Then Vince offers up an example of his own. ” ‘Parenthetically speaking.’ ”
” Oh, yeah,” says Owen, savoring the phrase. “That’s a good one.”
Briefly, both are silent. But then, suddenly, Vince erupts with another random query: “Who was the president of the Confederacy?”
Owen: “Jefferson Davis. Who wouldn’t know that?”
This is all very well and good, but it isn’t exactly what you want to hear from these two, especially since they’ve got a movie coming out called Wedding Crashers, about a pair of pickup artists who specialize in hooking up at weddings. Skip the history lesson. Let’s talk chicks. But that would be so crass, so expected. So, the conversation veers off in any number of different directions.
They both firmly deny that they, along with Ben Stiller, Jack Black, Will Ferrell and Owen’s actor-brother Luke, are part of some highly organized, tightknit, power-consolidating, new- order comedy mafia, as recently postulated by the thinking heads at the New York Times.
Getting back to the game, they both say that as kids they stunk at baseball.
“I just wasn’t any good,” Owen says, looking a bit down. “I’m afraid of the ball.”
Licking nacho goo off his fingers, Vince says, “On my team, they called me Eagle Eye. At first, I was excited, like, ‘Hey, Dad, they love my eye!’ And then, when I’m at bat, they tell me, ‘Come on, Eagle Eye. A walk’s as good as a hit.’ And then I sort of figure it out: ‘Hey, wait a minute. They’re not cheering me on to swing but to not swing!’ It wasn’t exactly flattering.”
Owen is about to add more of his two cents when out of the blue a dolled-up, exceedingly top-heavy brunette makes an appearance a few rows away. All talk of childhood traumas comes to an end.
Vince checks her out. “There’ll be no babies starving on her shift!” he says.
Owen grins.
And suddenly all is right with the world again.
Owen Wilson is most often seen around L.A. wearing jeans and a T-shirt, chewing peppermint Altoids gum, maybe sitting on the lap of some Playboy Bunny or other, his blunted, twice-broken nose not holding him back any, flopsy- mopsy blond hair looking beach-boy-slacker perfect.
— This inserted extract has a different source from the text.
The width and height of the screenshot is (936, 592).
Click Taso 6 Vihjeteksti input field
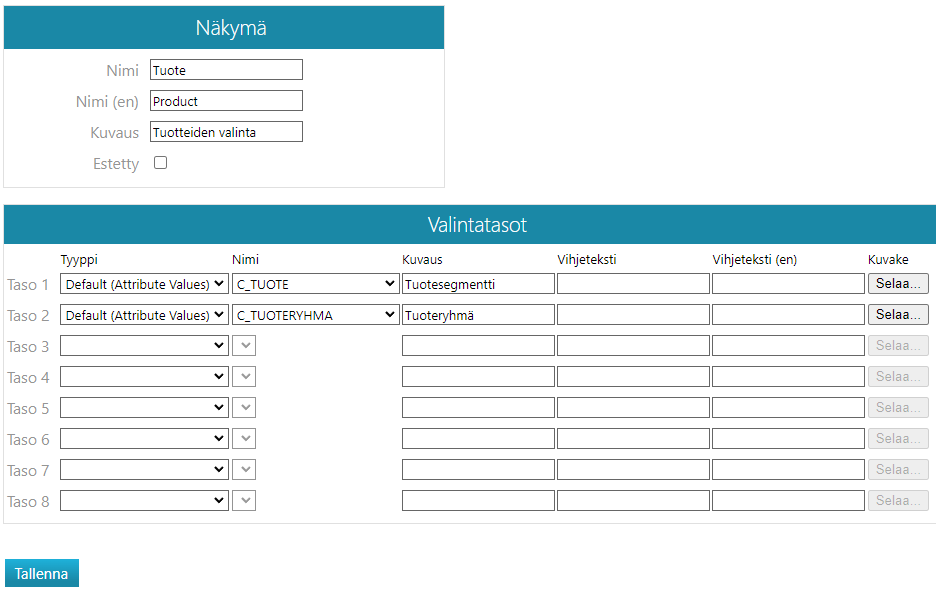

On the Internet, Wilson watchers refer to him as “the Butterscotch Stallion,” for the color of his hair and his presumed wild, wild ways. It’s well known but bears repeating: He’s a writer as well as an actor, and with senior-year University of Texas roommate Wes Anderson has penned three great movies, Bottle Rocket, Rushmore and the Oscar-nominated Royal Tenenbaums, all of them featuring the roundabout loopy dialogue that suits him so well when he speaks it. His snappy flapping lip single-handedly saved Armageddon from being totally unwatchable, and he’s not a bad flyboy-hero-under-pressure, either (Behind Enemy Lines).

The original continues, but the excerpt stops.